Citing the McCarthy treatise, the Board observed, rather generally, that "the resolution of a service mark dispute between a landlord and tenant depends on the facts and a weighing of the policies and circumstances of each case." Here, there was no express contractual provision regarding ownership and use of the JOYCE marks, and so the Board had to "examine the dealings of the parties to determine the ownership of the JOYCE marks and whether there was an informal system of quality control sufficient to support an implied license."
The Board noted that there was "no real dispute about the operative facts; rather the parties disagree about what the facts mean." [It suggested in footnote 9 that this case "would have been a good candidate for Board's accelerated case resolution procedure ("ACR")"] Summarizing the facts at length in its 38-page decision, the Board found that:
the course of conduct between the parties created an implied license. First, when petitioner purchased the Elgin Theater and then formed respondent, petitioner intended to own the name of the theater and license it to respondent. Second, petitioner designed respondent so that petitioner could maintain control over it and, thus, maintain control over the name of the theater. Third, the lease, as evidence of the dealings between the parties, provides that respondent must render "first class" dance theater services, cannot make alterations or changes to the theater without petitioner's consent, and upon termination of the lease for any reason, including a default or breach by respondent, respondent must surrender the premises, including any alterations, to petitioner. In addition, the lease provides petitioner with a right to enter and inspect the premises. Finally, by virtue of petitioner's use of the theater, petitioner has monitored the nature and quality of the services rendered under the JOYCE marks.

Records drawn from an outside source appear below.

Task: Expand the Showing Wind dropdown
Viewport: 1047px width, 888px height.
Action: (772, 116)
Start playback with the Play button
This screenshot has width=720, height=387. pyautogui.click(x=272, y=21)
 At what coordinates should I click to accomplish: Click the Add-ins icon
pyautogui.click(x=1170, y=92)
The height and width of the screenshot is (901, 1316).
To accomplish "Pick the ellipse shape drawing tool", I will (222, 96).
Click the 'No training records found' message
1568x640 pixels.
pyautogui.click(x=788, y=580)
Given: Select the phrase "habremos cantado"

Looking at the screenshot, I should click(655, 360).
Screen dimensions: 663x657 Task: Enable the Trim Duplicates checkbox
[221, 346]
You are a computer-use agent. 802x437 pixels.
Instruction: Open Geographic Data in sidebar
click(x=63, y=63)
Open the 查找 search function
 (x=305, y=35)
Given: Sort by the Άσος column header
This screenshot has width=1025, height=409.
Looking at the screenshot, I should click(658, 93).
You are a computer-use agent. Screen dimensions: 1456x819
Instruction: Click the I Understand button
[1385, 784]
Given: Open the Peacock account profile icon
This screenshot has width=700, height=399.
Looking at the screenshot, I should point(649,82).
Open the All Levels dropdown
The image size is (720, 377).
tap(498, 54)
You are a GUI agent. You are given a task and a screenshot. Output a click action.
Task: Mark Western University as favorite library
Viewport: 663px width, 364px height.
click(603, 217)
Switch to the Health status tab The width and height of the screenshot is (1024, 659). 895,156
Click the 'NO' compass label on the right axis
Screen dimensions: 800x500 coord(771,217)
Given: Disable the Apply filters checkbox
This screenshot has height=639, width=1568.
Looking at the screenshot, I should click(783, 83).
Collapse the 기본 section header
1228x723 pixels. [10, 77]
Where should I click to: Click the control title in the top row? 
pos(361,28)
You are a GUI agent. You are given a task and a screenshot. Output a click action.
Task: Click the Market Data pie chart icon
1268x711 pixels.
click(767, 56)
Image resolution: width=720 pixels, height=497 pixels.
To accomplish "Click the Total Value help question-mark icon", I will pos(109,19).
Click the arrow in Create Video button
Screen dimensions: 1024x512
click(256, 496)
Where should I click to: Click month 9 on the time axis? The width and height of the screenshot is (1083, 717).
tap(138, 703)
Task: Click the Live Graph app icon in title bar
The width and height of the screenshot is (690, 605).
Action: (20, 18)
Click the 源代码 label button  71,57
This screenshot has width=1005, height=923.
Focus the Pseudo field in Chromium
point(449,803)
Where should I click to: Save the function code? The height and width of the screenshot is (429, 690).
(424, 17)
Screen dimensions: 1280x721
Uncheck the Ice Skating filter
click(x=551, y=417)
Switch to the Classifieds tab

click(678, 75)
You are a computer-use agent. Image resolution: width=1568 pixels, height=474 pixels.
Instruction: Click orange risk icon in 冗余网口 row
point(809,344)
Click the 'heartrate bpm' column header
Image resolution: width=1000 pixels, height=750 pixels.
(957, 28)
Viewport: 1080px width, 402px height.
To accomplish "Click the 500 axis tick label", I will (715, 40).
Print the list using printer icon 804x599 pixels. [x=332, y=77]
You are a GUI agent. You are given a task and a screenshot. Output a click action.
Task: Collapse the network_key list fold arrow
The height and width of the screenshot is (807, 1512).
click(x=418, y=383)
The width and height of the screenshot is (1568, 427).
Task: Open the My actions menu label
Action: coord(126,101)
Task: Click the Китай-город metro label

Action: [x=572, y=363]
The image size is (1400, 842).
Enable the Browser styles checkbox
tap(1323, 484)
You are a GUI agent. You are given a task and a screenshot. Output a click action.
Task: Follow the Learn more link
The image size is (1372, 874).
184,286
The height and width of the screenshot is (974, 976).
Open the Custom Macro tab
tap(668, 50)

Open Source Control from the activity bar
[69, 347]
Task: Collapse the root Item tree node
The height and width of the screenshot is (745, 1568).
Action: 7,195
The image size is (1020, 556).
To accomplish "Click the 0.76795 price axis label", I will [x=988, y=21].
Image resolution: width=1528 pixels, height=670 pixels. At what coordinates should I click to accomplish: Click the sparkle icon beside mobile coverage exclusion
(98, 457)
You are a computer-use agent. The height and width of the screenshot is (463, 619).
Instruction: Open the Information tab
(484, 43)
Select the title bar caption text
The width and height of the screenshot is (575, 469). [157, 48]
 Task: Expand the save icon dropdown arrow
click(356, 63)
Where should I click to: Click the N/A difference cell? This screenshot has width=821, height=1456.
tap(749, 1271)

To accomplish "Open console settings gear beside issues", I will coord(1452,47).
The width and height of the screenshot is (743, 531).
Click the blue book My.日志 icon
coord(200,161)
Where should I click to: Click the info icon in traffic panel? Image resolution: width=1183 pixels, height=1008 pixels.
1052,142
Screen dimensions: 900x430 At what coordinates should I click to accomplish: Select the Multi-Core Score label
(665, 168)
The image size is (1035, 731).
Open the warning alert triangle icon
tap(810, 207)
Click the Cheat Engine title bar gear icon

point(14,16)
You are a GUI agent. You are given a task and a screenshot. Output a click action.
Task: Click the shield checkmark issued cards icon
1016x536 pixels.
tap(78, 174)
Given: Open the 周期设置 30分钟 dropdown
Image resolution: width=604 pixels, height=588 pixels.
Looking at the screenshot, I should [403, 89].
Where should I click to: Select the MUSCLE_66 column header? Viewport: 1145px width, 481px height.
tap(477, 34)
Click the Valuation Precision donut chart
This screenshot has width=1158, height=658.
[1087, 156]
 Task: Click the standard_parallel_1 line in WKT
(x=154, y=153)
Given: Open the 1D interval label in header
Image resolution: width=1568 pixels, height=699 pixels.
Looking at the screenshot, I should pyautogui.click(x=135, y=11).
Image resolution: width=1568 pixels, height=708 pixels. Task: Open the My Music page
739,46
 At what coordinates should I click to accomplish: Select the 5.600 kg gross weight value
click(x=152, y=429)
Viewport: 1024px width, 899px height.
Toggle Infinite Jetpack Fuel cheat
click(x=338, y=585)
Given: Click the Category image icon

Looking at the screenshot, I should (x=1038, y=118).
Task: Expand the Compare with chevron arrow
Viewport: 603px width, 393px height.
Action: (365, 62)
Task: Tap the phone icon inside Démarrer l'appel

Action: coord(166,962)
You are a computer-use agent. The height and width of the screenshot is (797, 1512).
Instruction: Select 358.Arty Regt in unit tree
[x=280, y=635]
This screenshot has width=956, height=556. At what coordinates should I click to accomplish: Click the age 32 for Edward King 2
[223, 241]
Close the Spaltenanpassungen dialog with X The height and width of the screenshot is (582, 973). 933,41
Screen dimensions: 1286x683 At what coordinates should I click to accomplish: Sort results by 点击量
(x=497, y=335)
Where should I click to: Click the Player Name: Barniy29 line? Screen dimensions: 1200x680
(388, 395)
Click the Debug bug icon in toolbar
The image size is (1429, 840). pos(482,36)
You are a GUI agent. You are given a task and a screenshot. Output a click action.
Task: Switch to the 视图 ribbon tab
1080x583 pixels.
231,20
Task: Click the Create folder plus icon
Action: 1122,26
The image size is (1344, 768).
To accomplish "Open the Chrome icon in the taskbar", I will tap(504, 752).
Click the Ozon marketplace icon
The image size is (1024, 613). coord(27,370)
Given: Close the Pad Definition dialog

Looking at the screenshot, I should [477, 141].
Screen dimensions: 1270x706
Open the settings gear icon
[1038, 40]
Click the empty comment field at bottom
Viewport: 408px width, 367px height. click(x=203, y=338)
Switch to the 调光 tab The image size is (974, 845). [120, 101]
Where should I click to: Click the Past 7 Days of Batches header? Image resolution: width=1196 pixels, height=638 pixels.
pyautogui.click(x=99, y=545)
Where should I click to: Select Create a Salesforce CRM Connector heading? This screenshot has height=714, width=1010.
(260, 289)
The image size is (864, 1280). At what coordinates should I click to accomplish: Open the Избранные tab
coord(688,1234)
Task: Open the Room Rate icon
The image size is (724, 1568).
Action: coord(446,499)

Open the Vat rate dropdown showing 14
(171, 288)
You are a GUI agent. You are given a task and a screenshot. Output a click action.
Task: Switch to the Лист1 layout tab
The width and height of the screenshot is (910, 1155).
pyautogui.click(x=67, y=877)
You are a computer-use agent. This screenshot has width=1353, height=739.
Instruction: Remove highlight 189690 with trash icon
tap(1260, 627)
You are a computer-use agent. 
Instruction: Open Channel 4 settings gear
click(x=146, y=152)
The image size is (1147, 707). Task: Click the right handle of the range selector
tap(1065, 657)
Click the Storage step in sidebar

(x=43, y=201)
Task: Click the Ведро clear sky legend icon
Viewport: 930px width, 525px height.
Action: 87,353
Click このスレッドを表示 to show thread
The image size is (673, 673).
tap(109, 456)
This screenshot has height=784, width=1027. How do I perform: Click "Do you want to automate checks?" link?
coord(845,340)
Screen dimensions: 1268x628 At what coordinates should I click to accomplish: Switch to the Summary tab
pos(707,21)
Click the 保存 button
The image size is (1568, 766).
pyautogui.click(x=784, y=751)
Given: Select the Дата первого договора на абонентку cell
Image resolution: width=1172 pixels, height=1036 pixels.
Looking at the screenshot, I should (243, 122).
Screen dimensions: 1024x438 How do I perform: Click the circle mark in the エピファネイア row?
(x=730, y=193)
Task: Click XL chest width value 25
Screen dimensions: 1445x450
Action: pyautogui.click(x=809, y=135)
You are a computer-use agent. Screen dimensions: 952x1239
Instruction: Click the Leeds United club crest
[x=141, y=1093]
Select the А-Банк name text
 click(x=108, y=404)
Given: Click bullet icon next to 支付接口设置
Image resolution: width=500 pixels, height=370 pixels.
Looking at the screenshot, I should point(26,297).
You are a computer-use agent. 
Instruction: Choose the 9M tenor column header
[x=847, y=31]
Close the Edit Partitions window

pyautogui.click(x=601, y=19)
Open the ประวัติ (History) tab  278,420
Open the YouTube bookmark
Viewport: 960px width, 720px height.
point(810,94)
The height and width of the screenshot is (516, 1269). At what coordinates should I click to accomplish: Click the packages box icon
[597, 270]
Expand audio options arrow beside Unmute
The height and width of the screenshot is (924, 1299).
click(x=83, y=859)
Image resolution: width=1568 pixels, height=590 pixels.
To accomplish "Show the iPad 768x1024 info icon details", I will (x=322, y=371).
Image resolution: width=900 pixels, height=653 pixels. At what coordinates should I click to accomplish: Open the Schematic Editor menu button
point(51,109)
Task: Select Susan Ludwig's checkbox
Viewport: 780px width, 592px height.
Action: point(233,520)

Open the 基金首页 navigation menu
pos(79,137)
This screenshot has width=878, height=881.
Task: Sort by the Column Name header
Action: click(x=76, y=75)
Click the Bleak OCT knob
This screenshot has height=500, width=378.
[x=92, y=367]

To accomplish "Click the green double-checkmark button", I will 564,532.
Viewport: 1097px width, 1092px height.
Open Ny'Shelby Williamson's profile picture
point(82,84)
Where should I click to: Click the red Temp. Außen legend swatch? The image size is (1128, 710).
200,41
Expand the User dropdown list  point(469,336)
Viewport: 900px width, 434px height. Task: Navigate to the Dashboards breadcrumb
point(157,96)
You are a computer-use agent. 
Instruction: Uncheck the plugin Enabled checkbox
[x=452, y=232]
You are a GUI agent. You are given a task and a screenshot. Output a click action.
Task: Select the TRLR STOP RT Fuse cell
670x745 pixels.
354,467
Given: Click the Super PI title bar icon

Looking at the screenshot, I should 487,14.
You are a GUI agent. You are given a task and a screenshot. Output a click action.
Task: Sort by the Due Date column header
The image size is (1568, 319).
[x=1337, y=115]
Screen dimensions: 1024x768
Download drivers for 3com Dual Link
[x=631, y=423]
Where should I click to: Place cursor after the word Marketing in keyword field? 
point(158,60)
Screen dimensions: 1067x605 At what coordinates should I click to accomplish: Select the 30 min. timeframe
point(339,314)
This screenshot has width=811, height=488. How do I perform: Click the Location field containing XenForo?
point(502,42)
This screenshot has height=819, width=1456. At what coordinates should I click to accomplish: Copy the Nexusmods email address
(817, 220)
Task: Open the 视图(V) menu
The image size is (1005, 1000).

The Board agreed with Petitioner that "it would be 'ludicrous' to contend that petitioner did not own the JOYCE marks after petitioner purchased the Elgin theater, did all the work raising the funds and renovating the theater, and took all the risk involved in the undertaking." It therefore ruled in favor of Petitioner Ballet Tech.
TTABlog comment: Note that the petition for cancellation was filed in 2003, when the five challenged registrations (which issued in 1999) had not yet reached their fifth anniversary. Suppose the petition had been filed in 2005. Would the petition have been barred by Section 14 of the Act? Improper ownership is not one of the stated exceptions to the five-year "statute of limitations" provided by Section 14. Note also, however, that Petitioner also pleaded likelihood of confusion, false connection (Section 2(a)), and fraud, but chose not to pursue those issues. (See footnote 7). The fraud claim would have survived the five-year bar.